### What is needed
Only the lines below from the one with "Instruction: Select the GET HTTP method" through the one with "hidden system tray" are to be written out, exactly and without any images.

### Supplied material
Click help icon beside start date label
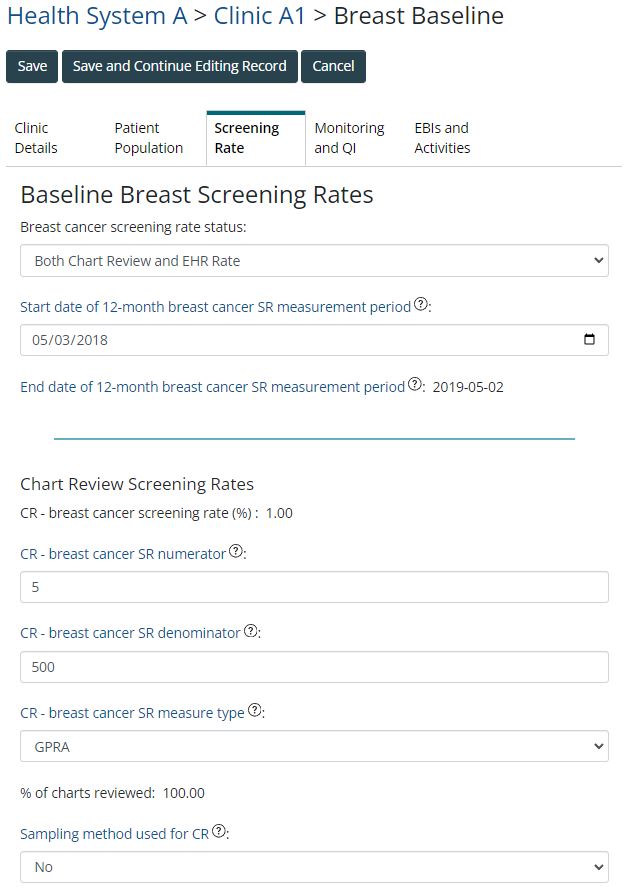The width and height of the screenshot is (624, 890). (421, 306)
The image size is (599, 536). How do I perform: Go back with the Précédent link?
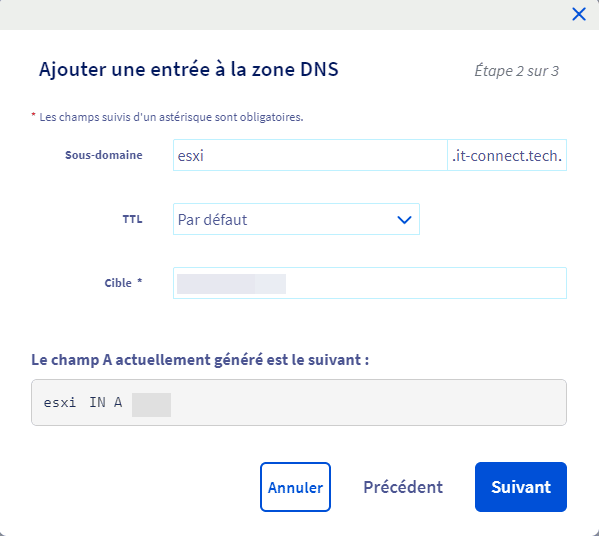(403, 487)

==

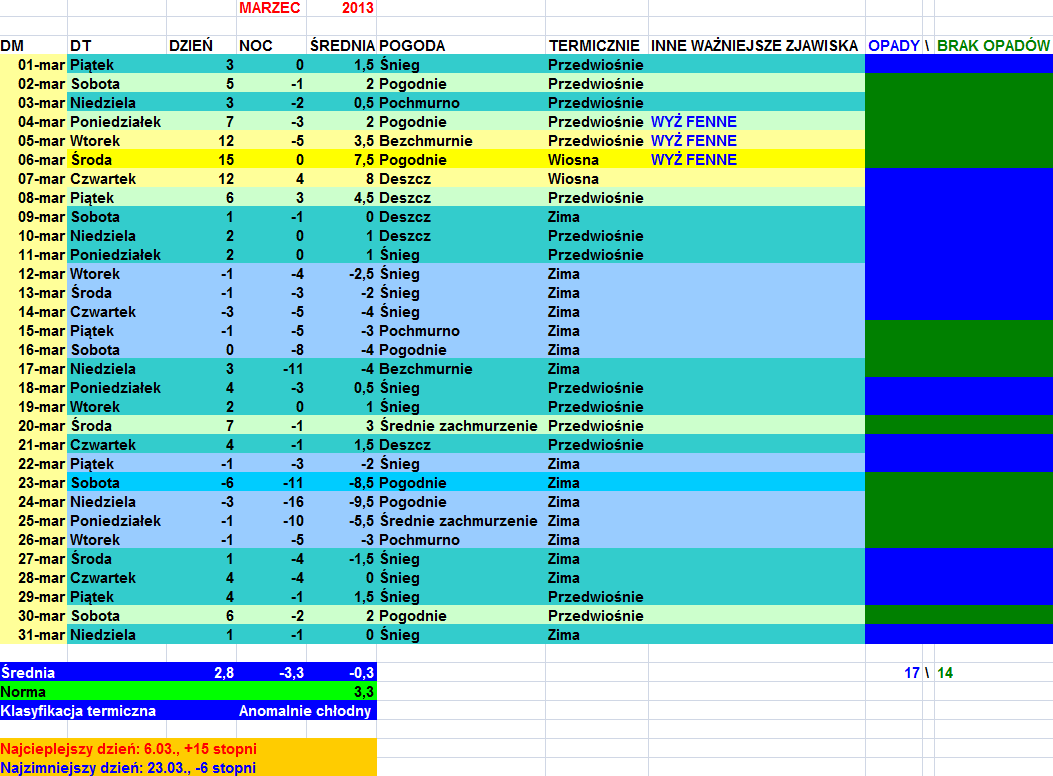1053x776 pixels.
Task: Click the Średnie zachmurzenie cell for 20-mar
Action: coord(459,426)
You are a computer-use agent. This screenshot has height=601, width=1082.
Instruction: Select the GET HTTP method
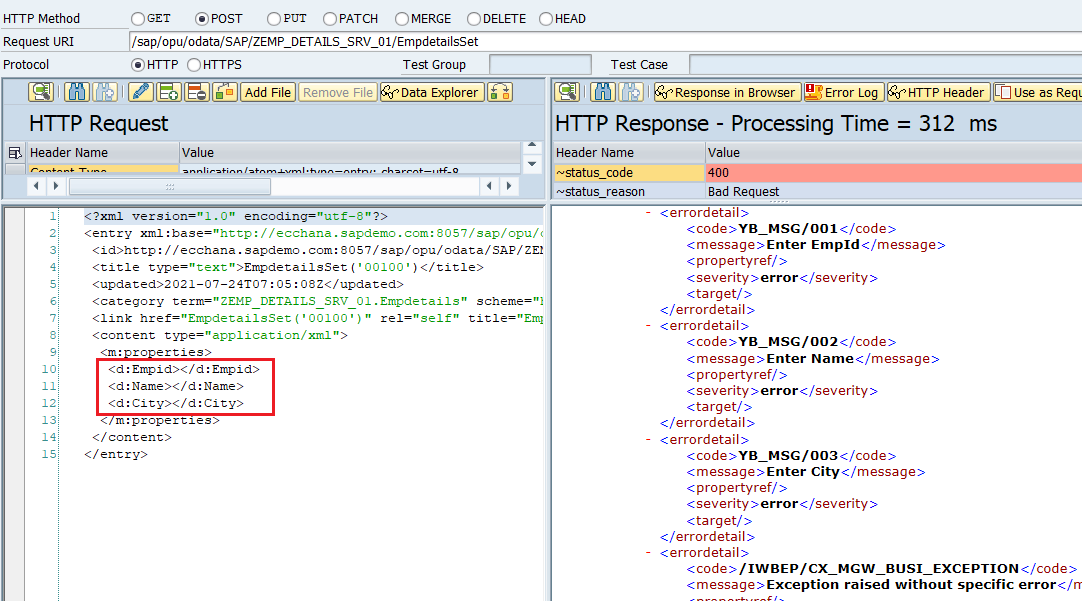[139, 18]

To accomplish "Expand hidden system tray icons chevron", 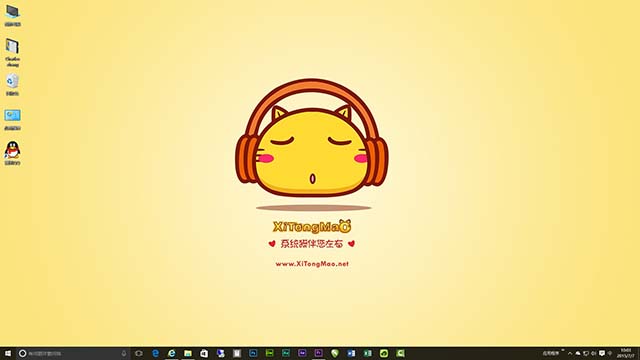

### Your solution
Instruction: Select the GET HTTP method
[139, 18]

To accomplish "Expand hidden system tray icons chevron", 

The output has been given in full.